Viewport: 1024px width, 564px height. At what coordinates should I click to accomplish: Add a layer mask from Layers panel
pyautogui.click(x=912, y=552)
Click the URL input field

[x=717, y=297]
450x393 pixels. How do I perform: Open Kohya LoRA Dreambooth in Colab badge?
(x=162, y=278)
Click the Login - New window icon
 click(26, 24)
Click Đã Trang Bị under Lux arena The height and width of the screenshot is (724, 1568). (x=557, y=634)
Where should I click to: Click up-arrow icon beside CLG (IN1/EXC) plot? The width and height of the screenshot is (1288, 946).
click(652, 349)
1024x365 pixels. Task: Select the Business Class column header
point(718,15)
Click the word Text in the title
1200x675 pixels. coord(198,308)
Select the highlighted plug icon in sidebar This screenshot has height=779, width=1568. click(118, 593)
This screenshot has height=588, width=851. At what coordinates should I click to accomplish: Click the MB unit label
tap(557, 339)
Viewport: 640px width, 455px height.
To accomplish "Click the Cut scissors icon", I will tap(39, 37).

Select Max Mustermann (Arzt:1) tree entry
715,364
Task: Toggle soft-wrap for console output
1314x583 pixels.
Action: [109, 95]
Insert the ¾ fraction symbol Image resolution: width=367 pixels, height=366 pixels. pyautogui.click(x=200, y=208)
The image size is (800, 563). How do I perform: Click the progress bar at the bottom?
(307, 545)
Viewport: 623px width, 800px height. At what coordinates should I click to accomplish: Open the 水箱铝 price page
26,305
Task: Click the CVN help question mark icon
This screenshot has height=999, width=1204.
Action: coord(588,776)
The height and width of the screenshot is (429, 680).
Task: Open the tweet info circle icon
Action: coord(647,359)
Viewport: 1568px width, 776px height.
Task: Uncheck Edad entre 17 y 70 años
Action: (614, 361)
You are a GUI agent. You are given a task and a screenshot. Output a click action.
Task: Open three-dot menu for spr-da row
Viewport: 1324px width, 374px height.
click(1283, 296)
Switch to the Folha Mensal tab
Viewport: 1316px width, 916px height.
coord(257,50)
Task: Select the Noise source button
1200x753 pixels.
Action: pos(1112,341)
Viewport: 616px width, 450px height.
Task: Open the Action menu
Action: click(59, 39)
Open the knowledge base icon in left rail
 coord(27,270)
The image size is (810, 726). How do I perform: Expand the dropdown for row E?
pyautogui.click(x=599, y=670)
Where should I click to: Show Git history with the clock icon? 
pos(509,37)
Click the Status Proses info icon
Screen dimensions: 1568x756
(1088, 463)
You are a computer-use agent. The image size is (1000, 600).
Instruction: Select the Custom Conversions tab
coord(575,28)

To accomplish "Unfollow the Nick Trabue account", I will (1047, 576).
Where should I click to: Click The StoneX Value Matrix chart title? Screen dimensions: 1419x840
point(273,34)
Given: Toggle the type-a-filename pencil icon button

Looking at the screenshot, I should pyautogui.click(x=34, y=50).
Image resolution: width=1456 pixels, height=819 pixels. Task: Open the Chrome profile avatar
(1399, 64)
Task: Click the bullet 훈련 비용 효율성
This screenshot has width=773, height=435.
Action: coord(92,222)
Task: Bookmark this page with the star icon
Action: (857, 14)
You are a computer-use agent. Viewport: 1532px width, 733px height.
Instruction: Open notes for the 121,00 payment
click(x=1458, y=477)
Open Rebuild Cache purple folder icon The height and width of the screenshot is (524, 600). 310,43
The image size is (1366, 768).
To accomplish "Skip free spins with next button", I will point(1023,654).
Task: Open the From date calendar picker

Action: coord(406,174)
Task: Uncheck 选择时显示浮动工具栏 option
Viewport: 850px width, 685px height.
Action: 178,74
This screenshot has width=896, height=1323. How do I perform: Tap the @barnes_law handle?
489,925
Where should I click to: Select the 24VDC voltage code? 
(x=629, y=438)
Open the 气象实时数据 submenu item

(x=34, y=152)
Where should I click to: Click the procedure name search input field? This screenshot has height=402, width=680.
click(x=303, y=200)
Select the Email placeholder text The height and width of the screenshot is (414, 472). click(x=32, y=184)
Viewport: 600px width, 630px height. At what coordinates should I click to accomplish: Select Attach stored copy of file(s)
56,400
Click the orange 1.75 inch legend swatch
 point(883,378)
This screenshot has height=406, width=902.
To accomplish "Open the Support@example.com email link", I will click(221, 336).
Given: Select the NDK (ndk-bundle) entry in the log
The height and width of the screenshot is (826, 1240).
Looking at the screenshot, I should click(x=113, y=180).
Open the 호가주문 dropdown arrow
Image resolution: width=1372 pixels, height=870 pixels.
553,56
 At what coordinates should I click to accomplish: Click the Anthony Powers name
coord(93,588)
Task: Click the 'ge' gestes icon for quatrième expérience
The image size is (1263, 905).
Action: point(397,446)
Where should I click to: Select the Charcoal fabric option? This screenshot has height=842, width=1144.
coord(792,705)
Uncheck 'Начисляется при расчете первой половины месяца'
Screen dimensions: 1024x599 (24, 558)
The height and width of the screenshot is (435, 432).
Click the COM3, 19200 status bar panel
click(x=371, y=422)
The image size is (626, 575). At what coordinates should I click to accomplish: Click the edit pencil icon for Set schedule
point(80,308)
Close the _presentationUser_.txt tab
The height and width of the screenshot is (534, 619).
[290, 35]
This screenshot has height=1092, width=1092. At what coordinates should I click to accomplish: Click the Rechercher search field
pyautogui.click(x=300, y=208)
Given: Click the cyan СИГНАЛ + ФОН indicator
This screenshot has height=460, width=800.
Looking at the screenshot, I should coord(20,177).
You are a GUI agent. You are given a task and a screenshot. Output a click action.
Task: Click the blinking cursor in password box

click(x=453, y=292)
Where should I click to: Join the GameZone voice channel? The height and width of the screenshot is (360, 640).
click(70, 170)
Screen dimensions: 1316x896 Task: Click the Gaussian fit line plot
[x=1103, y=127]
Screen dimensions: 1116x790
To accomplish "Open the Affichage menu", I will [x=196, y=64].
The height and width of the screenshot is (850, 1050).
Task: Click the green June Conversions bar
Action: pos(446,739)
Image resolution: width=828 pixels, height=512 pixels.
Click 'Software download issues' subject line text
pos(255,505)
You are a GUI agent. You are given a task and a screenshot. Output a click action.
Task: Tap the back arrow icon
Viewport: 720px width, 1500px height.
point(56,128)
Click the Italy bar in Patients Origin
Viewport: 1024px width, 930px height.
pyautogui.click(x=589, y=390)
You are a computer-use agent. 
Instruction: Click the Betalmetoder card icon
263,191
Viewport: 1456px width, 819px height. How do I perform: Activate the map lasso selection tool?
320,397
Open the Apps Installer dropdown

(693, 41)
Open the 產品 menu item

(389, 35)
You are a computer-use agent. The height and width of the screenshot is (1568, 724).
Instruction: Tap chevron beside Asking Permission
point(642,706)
+ + + + +
### WORK REQUIRED
Return every line of the data above in which "agent" appears.

### SOLVED EXERCISE
You are a GUI agent. You are given a task and a screenshot. Output a click action.
You are a computer-use agent. The image size is (1000, 600).
You are a computer-use agent. Viewport: 1532px width, 733px height.
You are a GUI agent. You are given a task and a screenshot. Output a click action.
You are a GUI agent. You are given a task and a screenshot. Output a click action.
You are a computer-use agent. 
You are a computer-use agent. The height and width of the screenshot is (1568, 724).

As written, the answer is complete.